Alfred Hawkinswas a member of the Men’s Political Union for Women’s Enfranchisement (MPU), and supported Alice at rallies and while she was in prison. Alfred had his leg broken by stewards after they threw him out of a Liberal Party meeting because he interrupted it to raise the votes for women question. He spent a month in hospital which put the whole family into a financially difficult position. He was later awarded compensation, which set a precedent for the treatment of people at rallies.

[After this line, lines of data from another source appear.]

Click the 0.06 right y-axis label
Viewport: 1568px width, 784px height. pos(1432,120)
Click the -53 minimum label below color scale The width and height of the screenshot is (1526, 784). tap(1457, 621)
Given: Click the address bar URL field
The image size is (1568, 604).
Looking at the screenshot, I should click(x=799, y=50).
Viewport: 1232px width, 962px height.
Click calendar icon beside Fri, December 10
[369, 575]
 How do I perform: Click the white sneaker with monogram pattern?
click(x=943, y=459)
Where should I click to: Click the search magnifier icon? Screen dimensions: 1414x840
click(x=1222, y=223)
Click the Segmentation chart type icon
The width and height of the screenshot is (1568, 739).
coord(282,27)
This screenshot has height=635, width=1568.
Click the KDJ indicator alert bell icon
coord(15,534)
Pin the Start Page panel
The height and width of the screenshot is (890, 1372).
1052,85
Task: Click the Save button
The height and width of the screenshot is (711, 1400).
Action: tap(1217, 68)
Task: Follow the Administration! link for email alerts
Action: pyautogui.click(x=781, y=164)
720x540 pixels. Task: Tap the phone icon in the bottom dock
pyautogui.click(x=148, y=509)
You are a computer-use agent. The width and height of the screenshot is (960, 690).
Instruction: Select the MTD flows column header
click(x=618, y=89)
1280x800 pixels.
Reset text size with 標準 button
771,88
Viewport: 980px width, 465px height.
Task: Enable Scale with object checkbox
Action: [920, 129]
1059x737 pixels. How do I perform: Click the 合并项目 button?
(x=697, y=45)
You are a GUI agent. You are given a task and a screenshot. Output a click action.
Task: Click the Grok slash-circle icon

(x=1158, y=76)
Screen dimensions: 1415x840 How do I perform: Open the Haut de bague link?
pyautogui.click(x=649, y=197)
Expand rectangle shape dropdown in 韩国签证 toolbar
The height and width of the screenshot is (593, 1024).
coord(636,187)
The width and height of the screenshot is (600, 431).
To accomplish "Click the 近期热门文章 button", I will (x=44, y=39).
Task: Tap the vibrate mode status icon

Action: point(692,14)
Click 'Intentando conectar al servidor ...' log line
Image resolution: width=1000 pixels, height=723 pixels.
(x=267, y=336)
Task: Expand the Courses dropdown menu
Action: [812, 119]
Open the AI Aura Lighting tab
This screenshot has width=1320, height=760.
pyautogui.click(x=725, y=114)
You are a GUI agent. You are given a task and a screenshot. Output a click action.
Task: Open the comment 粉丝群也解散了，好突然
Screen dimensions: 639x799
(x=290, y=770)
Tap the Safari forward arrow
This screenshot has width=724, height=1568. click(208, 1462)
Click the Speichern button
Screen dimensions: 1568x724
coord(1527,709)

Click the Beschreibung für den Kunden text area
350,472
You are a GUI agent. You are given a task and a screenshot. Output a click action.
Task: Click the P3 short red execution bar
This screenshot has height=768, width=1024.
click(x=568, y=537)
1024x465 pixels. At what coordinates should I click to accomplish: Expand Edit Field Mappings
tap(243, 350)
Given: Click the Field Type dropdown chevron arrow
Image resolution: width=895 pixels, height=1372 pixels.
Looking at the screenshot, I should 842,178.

Alice spoke personally to Lloyd George at a meeting in 1913 about suffrage and working conditions; despite this, she was one of many women who did not qualify to vote under the terms of the Representation of the People Act in 1918. The Act only granted votes for women aged over 30 and with property qualifications, leaving many working women excluded. Instead, she had to wait another ten years. She remained a social campaigner to the end of her life.

Glossary

Questions

  1. What drove working-class women with little education to campaign for women’s rights?
  2. Did it matter that Alice’s family supported her at suffrage events?
  3. How do you think it must have felt for Alice to still be disenfranchised after the 1918 Act?